#### DIRECTIONS FOR THIS TASK:
Locate the line that contains "Viewport: 1512px width, 791px height." in the data that follows. Copy it and every subsequent line to the end, exactly, excluding pictures.

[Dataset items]
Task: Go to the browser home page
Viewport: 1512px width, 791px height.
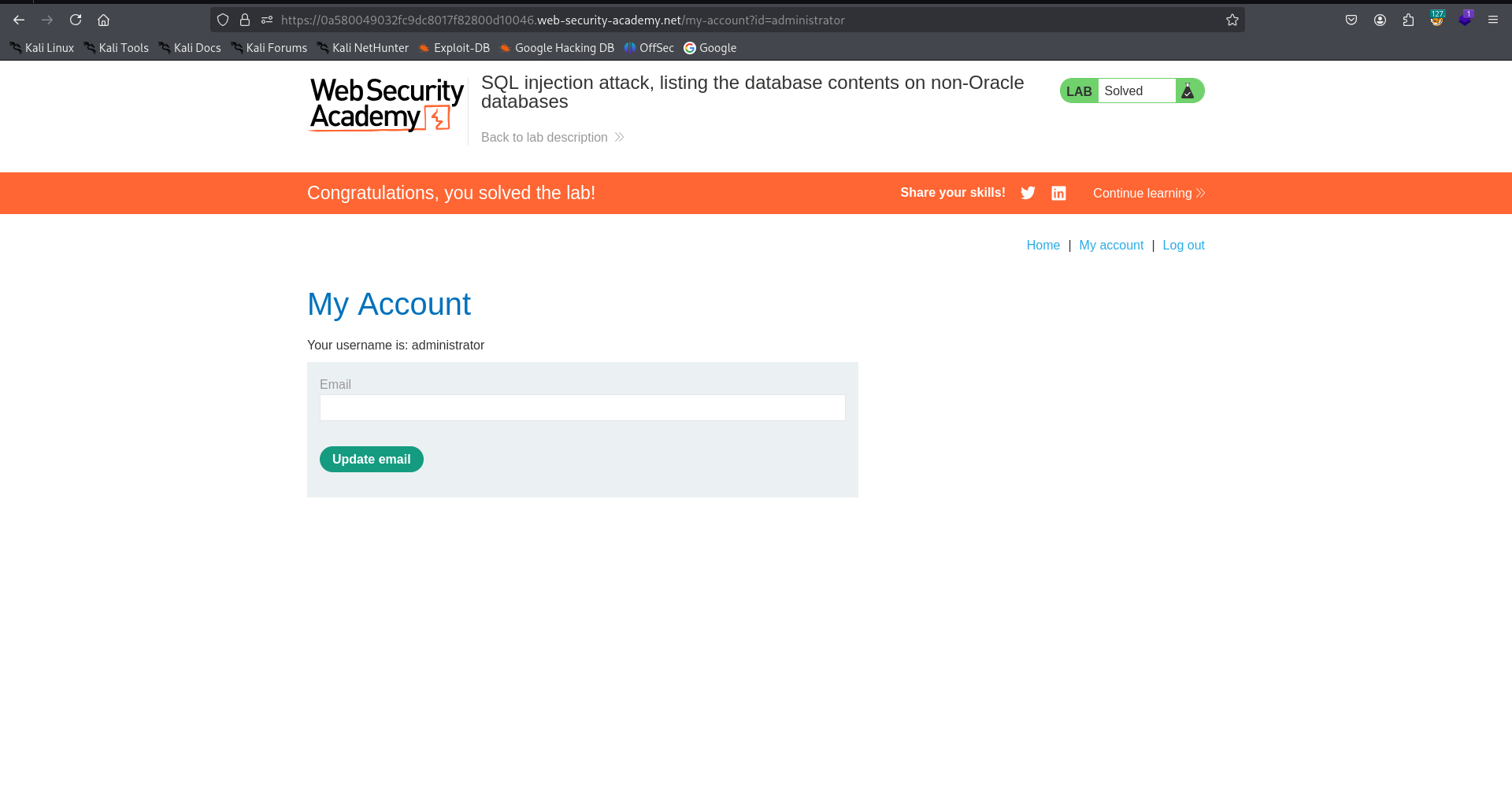Action: (103, 20)
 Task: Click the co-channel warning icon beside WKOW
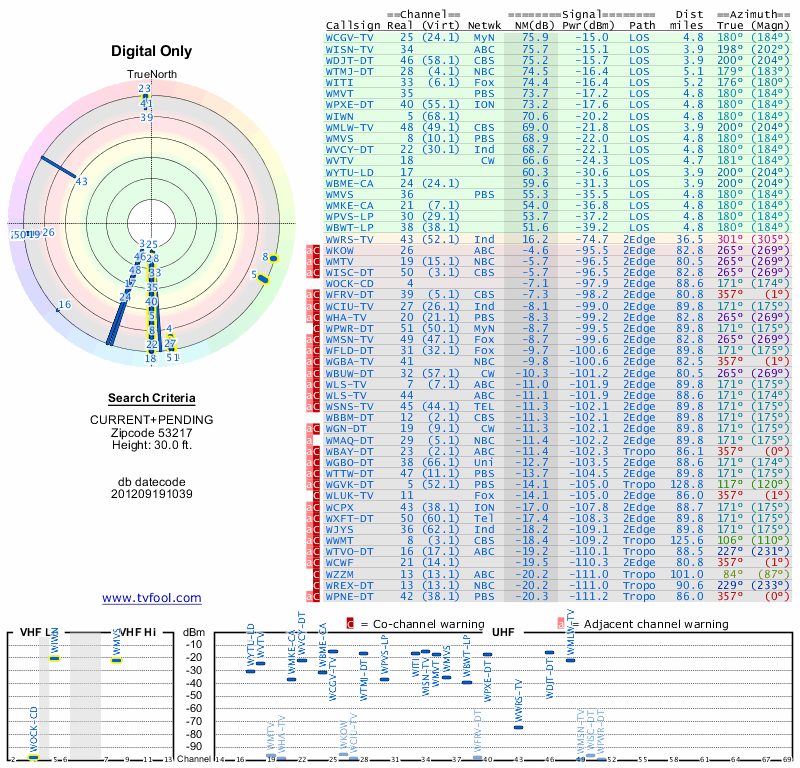(x=315, y=250)
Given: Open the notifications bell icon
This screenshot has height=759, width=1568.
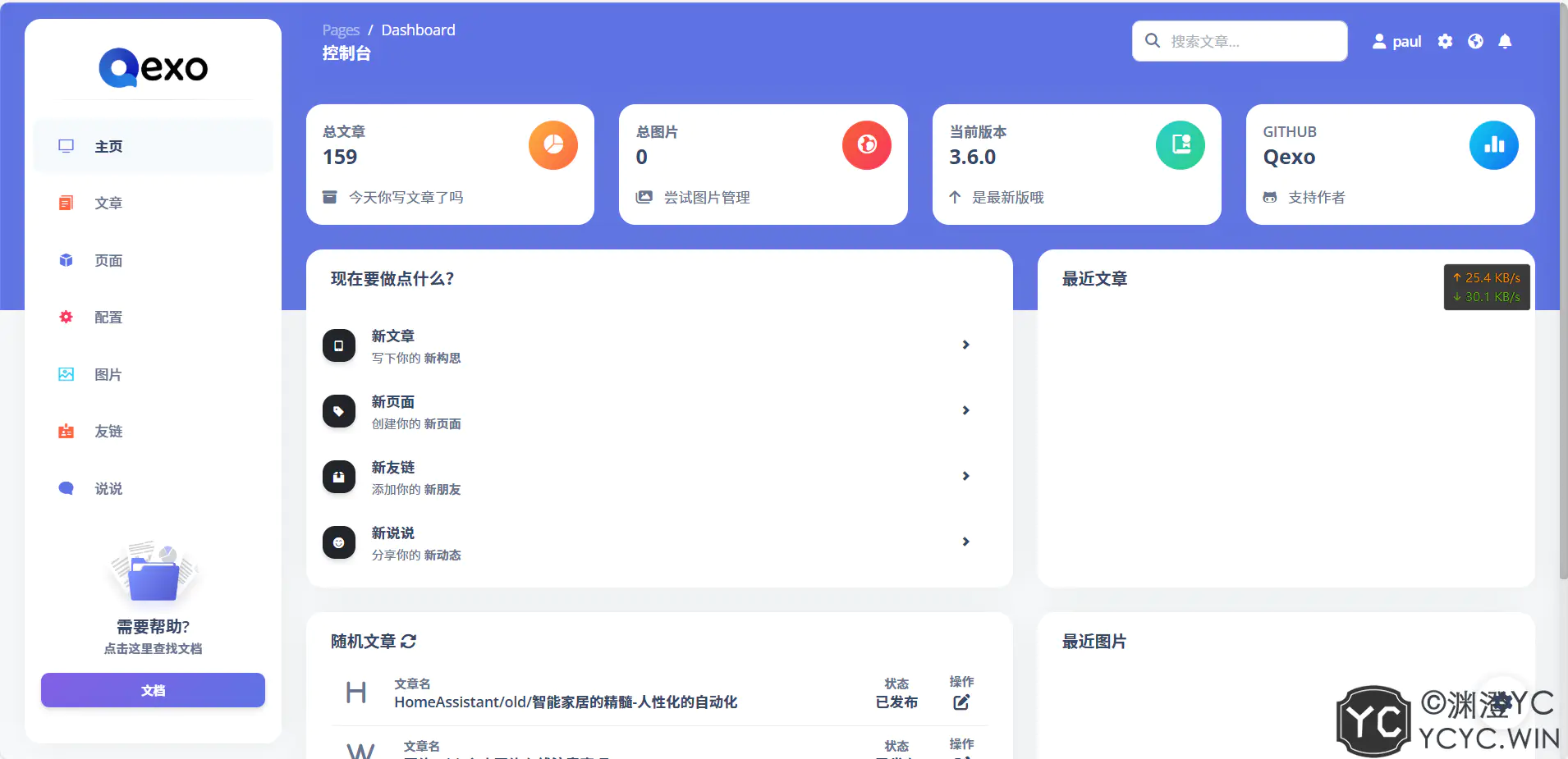Looking at the screenshot, I should tap(1505, 41).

#### OUTPUT BELOW:
Viewport: 1512px width, 791px height.
Action: (103, 20)
 Task: Click the co-channel warning icon beside WKOW
(x=315, y=250)
Given: Open the notifications bell icon
This screenshot has height=759, width=1568.
Looking at the screenshot, I should tap(1505, 41).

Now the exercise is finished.